The concepts of the present invention may be adapted to a current cell 
including other than bipolar current switching transistors. For example, 
the current cell may include temperature compensated control means for 
controlling the difference in transistor control voltages of the current 
switching transistors based upon a temperature dependent bias voltage to 
compensate for the thermally dependent voltage of the transistors. 

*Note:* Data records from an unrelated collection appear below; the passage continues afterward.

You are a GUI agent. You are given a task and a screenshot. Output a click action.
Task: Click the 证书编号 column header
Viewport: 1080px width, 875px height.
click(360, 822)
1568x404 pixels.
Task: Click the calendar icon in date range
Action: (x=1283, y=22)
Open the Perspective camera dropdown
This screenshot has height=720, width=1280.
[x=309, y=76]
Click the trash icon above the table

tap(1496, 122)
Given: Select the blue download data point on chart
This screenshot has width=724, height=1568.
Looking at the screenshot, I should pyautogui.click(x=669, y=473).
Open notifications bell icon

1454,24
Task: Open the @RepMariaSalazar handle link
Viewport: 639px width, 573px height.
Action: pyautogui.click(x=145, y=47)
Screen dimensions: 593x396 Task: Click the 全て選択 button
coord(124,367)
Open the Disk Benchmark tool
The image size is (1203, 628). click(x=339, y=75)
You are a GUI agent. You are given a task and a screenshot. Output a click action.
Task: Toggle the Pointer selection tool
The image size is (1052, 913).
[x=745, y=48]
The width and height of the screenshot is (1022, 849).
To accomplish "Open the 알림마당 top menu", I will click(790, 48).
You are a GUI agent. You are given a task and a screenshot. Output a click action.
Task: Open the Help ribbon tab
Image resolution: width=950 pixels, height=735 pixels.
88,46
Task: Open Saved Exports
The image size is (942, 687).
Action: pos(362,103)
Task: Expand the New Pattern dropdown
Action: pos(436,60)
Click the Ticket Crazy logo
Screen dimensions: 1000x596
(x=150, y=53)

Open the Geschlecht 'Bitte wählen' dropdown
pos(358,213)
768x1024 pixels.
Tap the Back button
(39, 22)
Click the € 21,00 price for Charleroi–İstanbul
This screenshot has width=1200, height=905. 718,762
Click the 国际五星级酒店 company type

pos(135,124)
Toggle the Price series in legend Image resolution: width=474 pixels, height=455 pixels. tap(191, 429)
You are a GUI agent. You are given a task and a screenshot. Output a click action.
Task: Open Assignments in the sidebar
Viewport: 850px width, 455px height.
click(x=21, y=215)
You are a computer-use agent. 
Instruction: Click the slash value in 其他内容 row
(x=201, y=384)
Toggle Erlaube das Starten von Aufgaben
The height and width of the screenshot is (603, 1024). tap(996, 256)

A method aspect of the present invention is for steering current in a 
current cell comprising a pair of current switching transistors connected 
together in a current steering configuration so that one transistor is off 
while the other transistor is on, and with the pair of current switching 
transistors having a proportion of current steering based upon a 
difference in transistor control voltage and also based upon a thermally 
dependent voltage. The method preferably comprises the steps of: supplying 
a current to the pair of current switching transistors for steering; and 
controlling the difference in transistor control voltages of the current 
switching transistors based upon a temperature dependent bias voltage to 
compensate for the thermally dependent voltage.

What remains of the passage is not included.